Everyone in this room understands the unique challenges – and opportunities – facing these communities. Sometimes, those needs are complex because of factors arising from the person’s life before they arrived in Australia. Cultural and social factors have a huge impact on our physical and mental health. Language too can also be a barrier to getting the right health service at the right time.
The 2021 Census found more than 300 languages are spoken in homes across Australia – and more than one in five people speak a language other than English at home. But breaking down language barriers is about more than translation. It’s about tailoring context, channels and messages to the community. It’s about listening and understanding.
Stepping up from the pandemic work, FECCA has administered the Government’s CALD COVID-19 Small Grants Fund, to build the health capacity of small grassroots groups. More than 370 communities across the country have used grants to develop culturally appropriate, language-specific messaging and outreach activities.
This is quite possibly a breakthrough in how we in government communicate with people from multicultural communities. Messages for good health and wellbeing are being delivered in a way that’s meaningful, in hundreds of locations. And better information is fundamental to better access to health care.
We’re also funding the co-design of a public health communications strategy tailored for multicultural communities, to increase the uptake of bowel, breast and cervical screening.
We know that, as a Government, we must work harder to reach out into different communities to ensure that everyone gets the healthcare they need. Particularly preventative health and screening.

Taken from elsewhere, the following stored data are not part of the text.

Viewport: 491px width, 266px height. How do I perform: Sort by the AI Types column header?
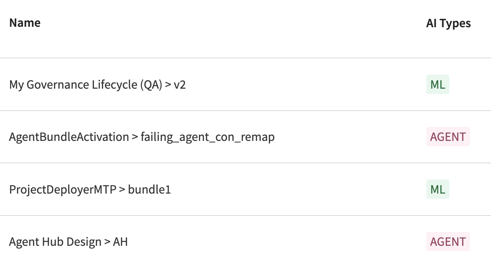(x=448, y=23)
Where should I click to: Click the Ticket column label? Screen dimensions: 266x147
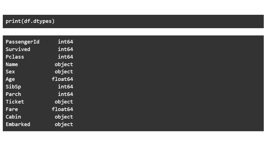[x=15, y=102]
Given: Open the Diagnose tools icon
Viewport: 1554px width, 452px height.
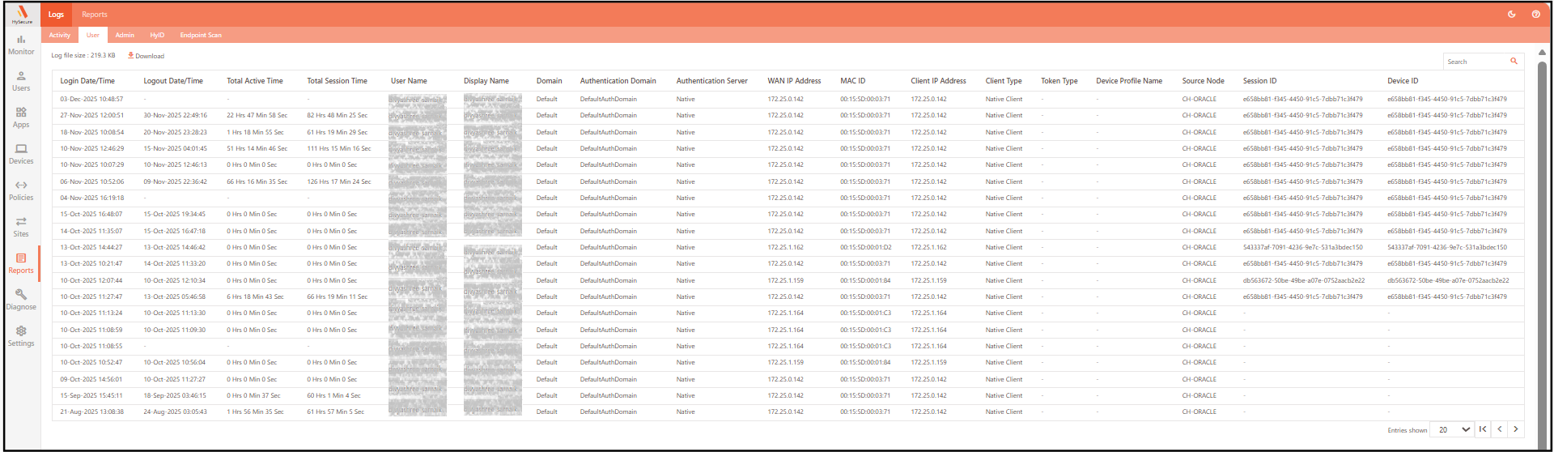Looking at the screenshot, I should pyautogui.click(x=21, y=299).
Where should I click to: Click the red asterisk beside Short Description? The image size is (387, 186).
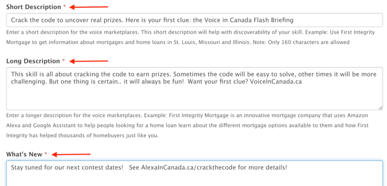(x=65, y=6)

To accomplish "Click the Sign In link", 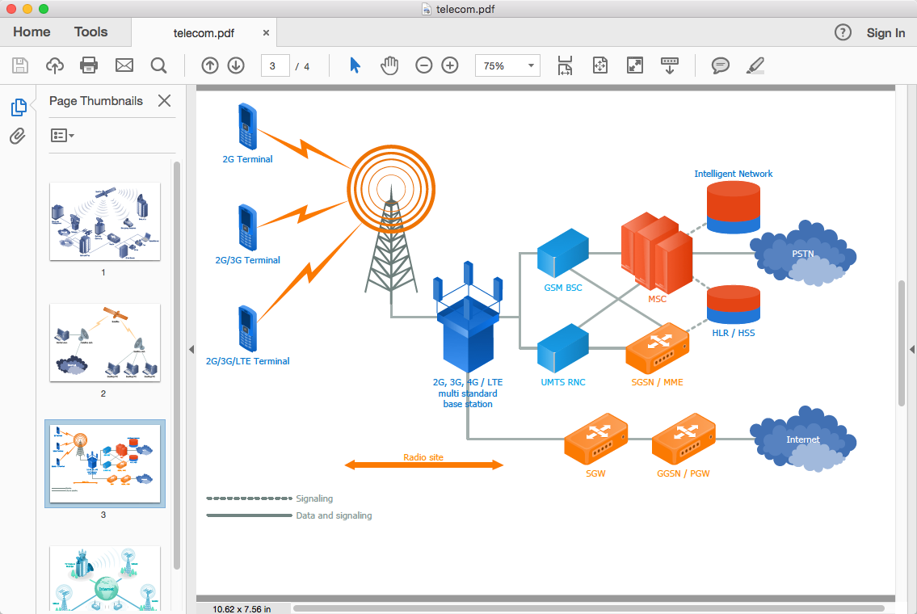I will [x=885, y=33].
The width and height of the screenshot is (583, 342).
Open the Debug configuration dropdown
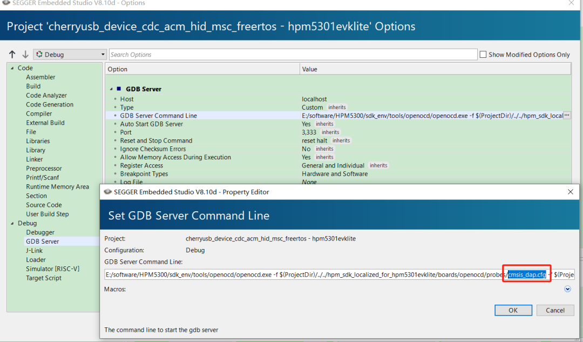(70, 55)
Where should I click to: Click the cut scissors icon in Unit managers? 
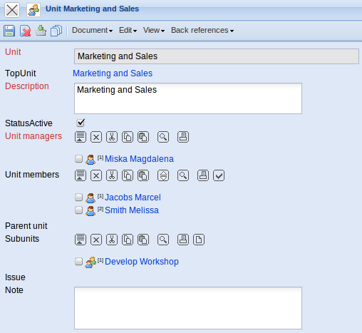(112, 137)
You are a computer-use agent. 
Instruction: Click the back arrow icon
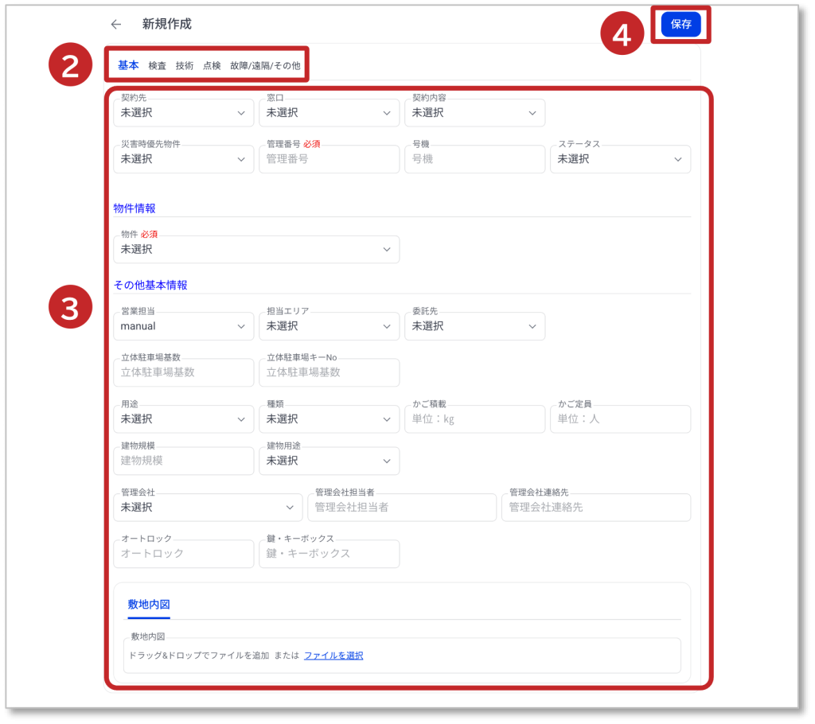tap(116, 25)
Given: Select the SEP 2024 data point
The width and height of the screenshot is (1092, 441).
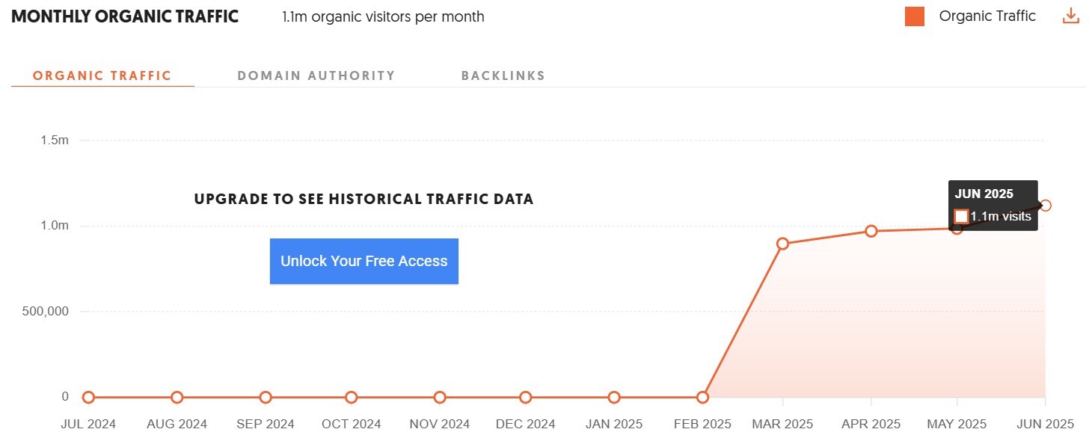Looking at the screenshot, I should coord(266,398).
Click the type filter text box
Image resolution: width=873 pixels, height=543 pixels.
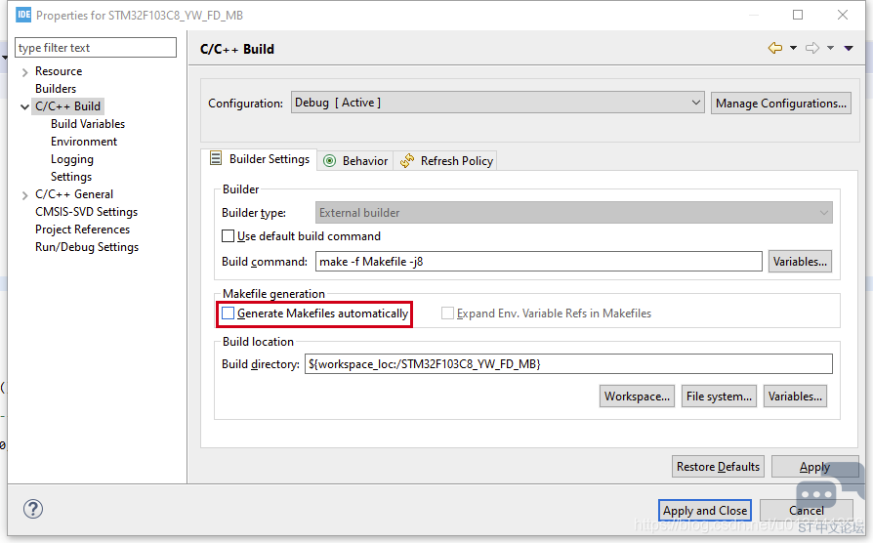(x=96, y=48)
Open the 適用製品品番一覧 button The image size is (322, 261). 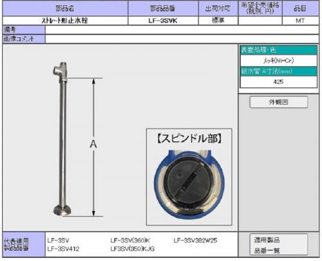pos(279,244)
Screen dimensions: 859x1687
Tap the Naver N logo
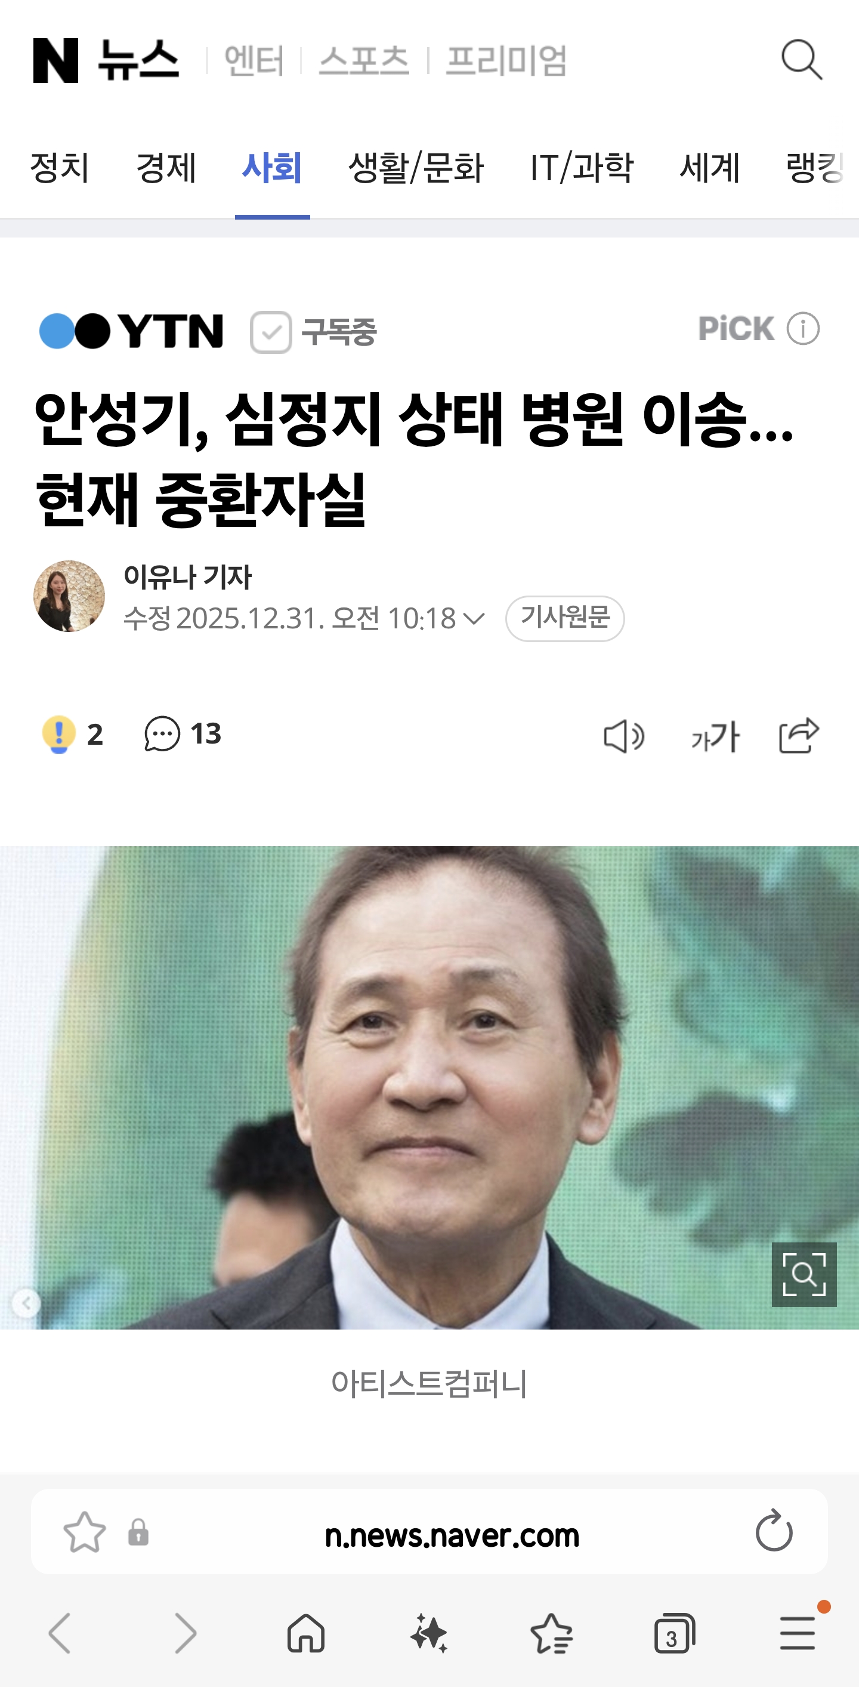coord(56,60)
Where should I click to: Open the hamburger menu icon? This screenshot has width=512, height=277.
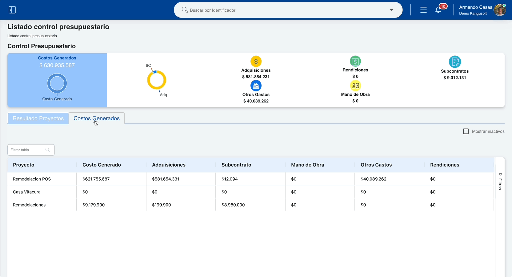point(423,10)
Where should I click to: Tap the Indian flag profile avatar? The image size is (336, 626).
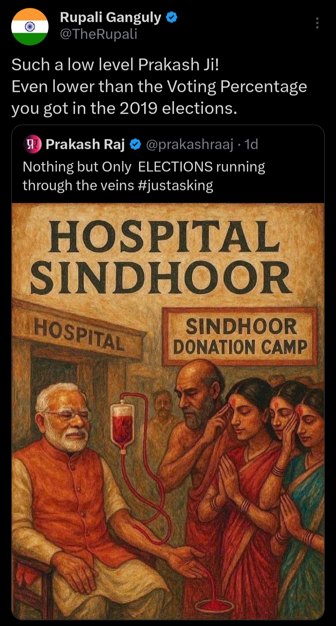click(x=30, y=27)
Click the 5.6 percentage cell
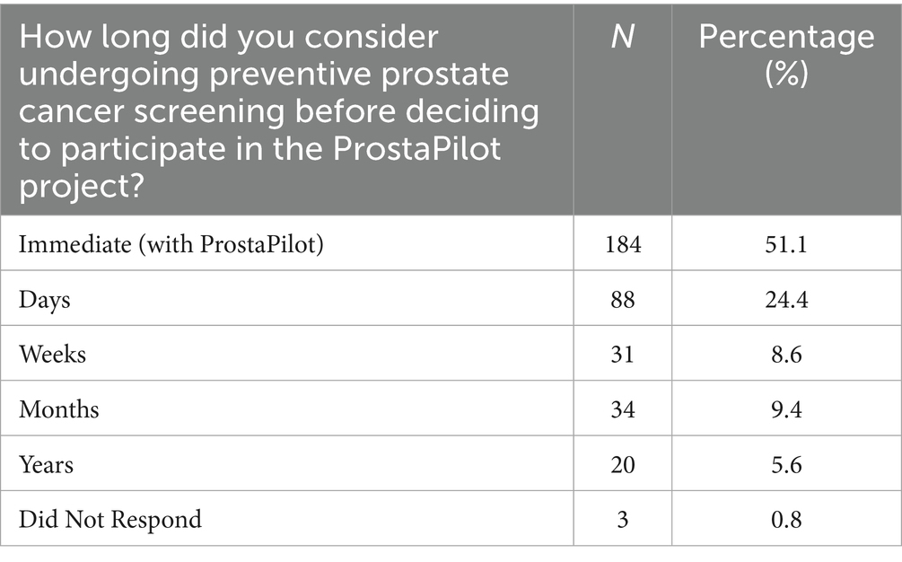The image size is (902, 562). 786,465
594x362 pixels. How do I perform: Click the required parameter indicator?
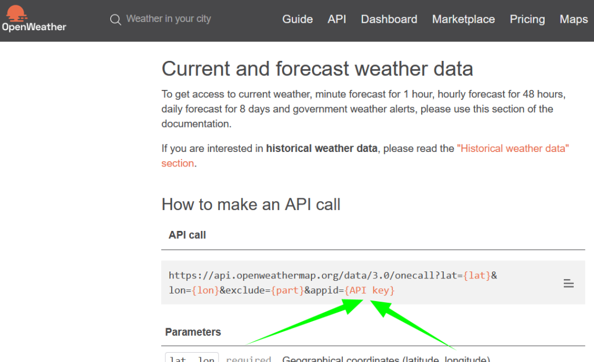point(248,359)
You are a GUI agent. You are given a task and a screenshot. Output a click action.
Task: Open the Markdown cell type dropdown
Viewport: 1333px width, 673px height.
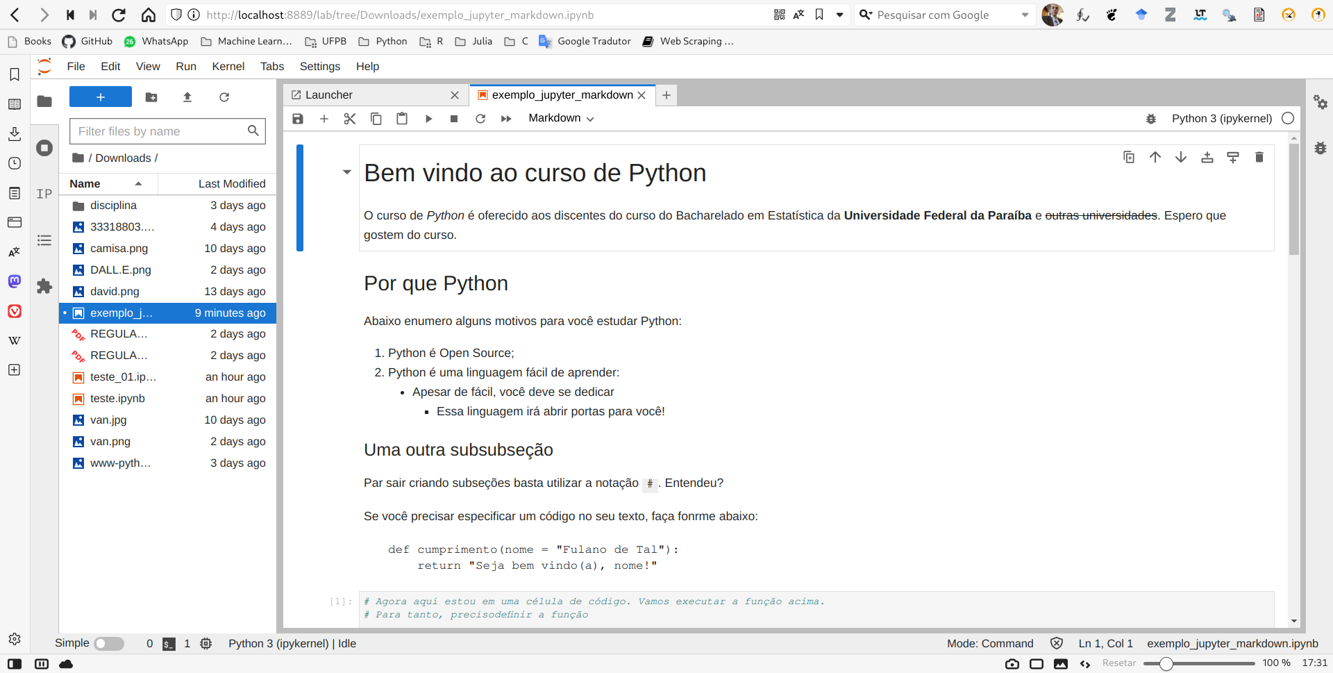pyautogui.click(x=561, y=119)
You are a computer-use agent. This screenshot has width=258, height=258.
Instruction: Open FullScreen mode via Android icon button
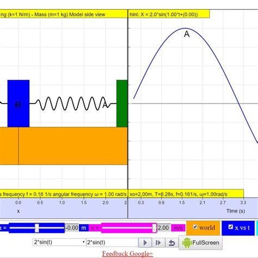tap(200, 243)
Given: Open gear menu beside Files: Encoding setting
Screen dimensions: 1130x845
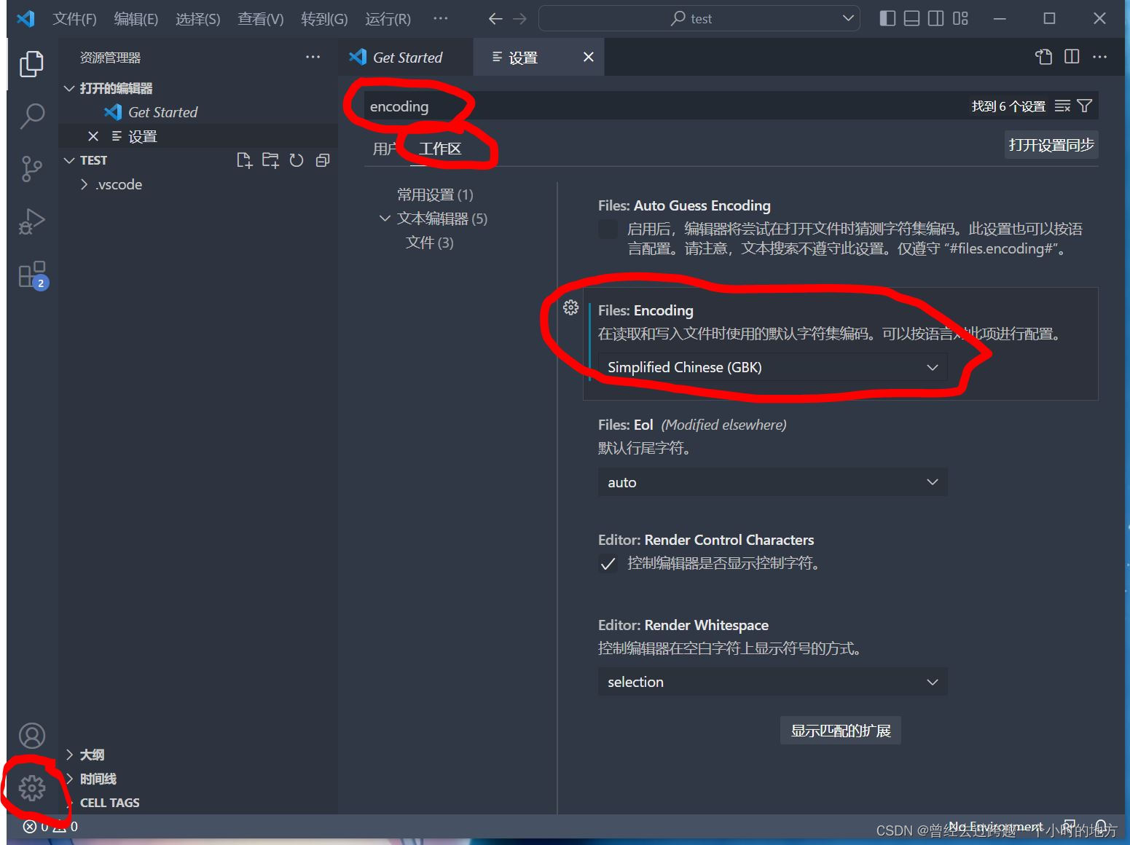Looking at the screenshot, I should (570, 307).
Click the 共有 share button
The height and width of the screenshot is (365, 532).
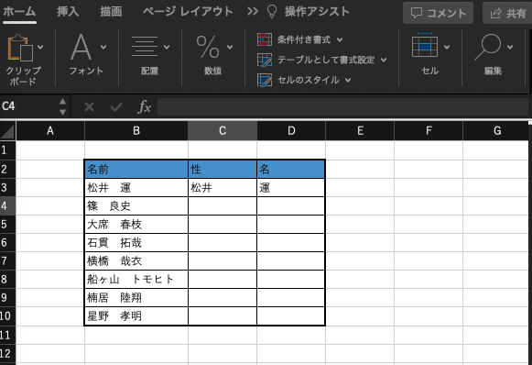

Just last week I launched the National Strategy for the Elimination of Cervical Cancer. While we have made so many improvements to the cervical cancer screening program, we know that there is still more work to be done to increase the number of CALD women who are screened, which will then in turn reduce the rates of cervical cancer in these communities.
There is also more work to be done to support the sexual and reproductive health of women from CALD backgrounds. Improved communications with people from multicultural communities will help with this. So will greater respect for women and their individual health needs, throughout our health system.
Early this year, our Government set up the National Women’s Health Advisory Council, which I am proud to co-chair, to recommend actions to ensure improve health outcomes for Australian women. Dr Adele Murdolo, Executive Director of the Multicultural Centre for Women’s Health in Melbourne, is a member of the council. She is also the lead on the council’s safety subcommittee, which is preparing advice on improving cultural, physical and social safety - to reduce discrimination and inequity for women and girls. In addition, Ms Nyadol Nyuon Chair of Harmony Alliance is a Special Adviser to the council.
Because we can’t fix what we don’t know, in July the council launched a nationwide survey to hear from women about the barriers and gender bias they have experienced in the healthcare system. The survey received almost 3,000 responses. Many of which make it clear we have a problem. The council will use the survey results to make recommendations to Government to end “medical misogyny”.
This isn’t something the Government can do on its own. Implementing the strategy, and improving health for women, is a matter for all of us - governments families, communities, private and public health services, and researchers.
I want to be clear with everyone in this room. Our Government has a mission to improve women’s’ health, and to improve the health of the people who come from different cultures and speak different languages.
And I want to thank you all – and FECCA – for everything you are doing to support this mission. I know we stand shoulder to shoulder as we all work to build a more inclusive, more culturally aware, and a more empowered community.
Thank you again for the invitation to speak here today.